*Required task A*
Using the text below on the UK statement at the OSCE Forum for Security Co-operation, answer these questions:
(i) On what date was the statement delivered?
(ii) According to the statement, how many treaty-limited items were verifiably destroyed through implementation of the Treaty on Conventional Armed Forces in Europe?
(iii) Which states did not engage seriously with the Vienna Document risk-reduction procedures in January and February 2022?
*Required task B*
Extend the text below on the UK statement to the OSCE about Russia's war in Ukraine, picking up after its final sentence.

*Quoted passage*
*****

Speaking at the OSCE Forum for Security Co-operation in Vienna on 6 May 2026, UK Counsellor Ankur Narayan said Russia's actions in Ukraine should be understood as both an attack on civilians and a breach of the post-war security rules that European states built through the OSCE process. The Foreign, Commonwealth & Development Office text places immediate civilian harm alongside the wider erosion of military transparency and restraint. (gov.uk) That is a deliberate policy choice. The UK did not present the issue only as battlefield conduct; it presented it as a challenge to the set of commitments designed to reduce miscalculation, manage military risk and make large-scale offensive action harder to conceal. (gov.uk)
The statement was delivered ahead of Victory in Europe Day and opened with a reference to the Helsinki Final Act's goal of securing true and lasting peace in Europe. OSCE material describes the 1975 Helsinki Final Act as the organisation's founding document, which helps explain why the UK used it as the starting point for a speech on current military risk. (gov.uk) Put simply, the UK's argument was that Russia's war in Ukraine is not only a violation of current obligations. It also cuts against the basic logic of the European security order created after 1945 and developed through the CSCE and OSCE framework. (gov.uk)
To make that case, the government statement pointed to the main confidence and arms-control instruments that shaped the OSCE's politico-military work. It cited the Treaty on Conventional Armed Forces in Europe as a tool intended to reduce the capacity for surprise attack, and said its implementation led to the verifiable destruction of more than 70,000 treaty-limited items and thousands of inspections. It also referred to the Open Skies Treaty, which OSCE material says created a regime of unarmed observation flights to improve openness and confidence among participating states. (gov.uk) The statement then turned to the Vienna Document and the Code of Conduct on Politico-Military Aspects of Security. In the government's account, the Vienna Document provides prior notification, observation and risk-reduction procedures for military activity, while OSCE material says the Code sets standards on democratic political control of armed forces and respect for law. (gov.uk)
The sharpest operational point came in the account of January and February 2022. According to the UK statement, Ukraine and other participating states used Vienna Document risk-reduction mechanisms to seek clarification over the military build-up on Ukraine's borders, but Russia and Belarus did not engage seriously with those procedures. (gov.uk) For policy officials, the lesson set out by the UK is restrained but clear. Confidence-building measures can flag danger, support communication and lower the chance of accidental escalation, but they cannot stop a state that intends to escalate deliberately. (gov.uk)

*****

*Information supplied*
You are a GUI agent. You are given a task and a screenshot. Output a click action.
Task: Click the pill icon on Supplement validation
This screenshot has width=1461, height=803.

*****

*Task response A*
(i) 6 May 2026
(ii) More than 70,000
(iii) Russia and Belarus

*Task response B*
From there, the speech moved from institutional history to present policy. The UK said Ukraine is exercising its inherent right of self-defence under the UN Charter, confirmed that British support will continue in line with international law and OSCE commitments, and backed President Zelenskyy's latest call for a ceasefire leading to a just and lasting peace. (gov.uk) The immediate request was limited but specific: Russia should agree to a ceasefire as the first step towards a fuller cessation of hostilities. The statement did not announce a new mechanism; it restated the diplomatic position that any serious move towards peace must begin with a halt to attacks. (gov.uk)
The statement also addressed reported overnight attacks and what it described as Moscow's threats against central Kyiv, alongside warnings that diplomatic missions should leave. The UK said any deliberate targeting of civilian infrastructure and other civilian objects would amount to a serious violation of international humanitarian law. (gov.uk) This section gives the speech its immediate legal edge. It ties the wider breakdown in military confidence-building directly to the protection of civilians, making clear that attacks on infrastructure are not a secondary issue but part of the central policy dispute. (gov.uk)
Taken together, the intervention reads as a defence of the principles behind Europe's older security instruments, even where those instruments have not prevented deliberate aggression. Official OSCE material still describes the Vienna Document, CFE arrangements and Open Skies as measures aimed at predictability, transparency and military stability, and the UK's speech argued that those principles remain relevant in periods of acute tension. (gov.uk) For a domestic policy audience, the practical point is straightforward. The UK is using OSCE language to argue that the war in Ukraine is simultaneously a matter of civilian protection, ceasefire diplomacy and the failure of European security rules that were built to prevent surprise, misunderstanding and escalation. (gov.uk)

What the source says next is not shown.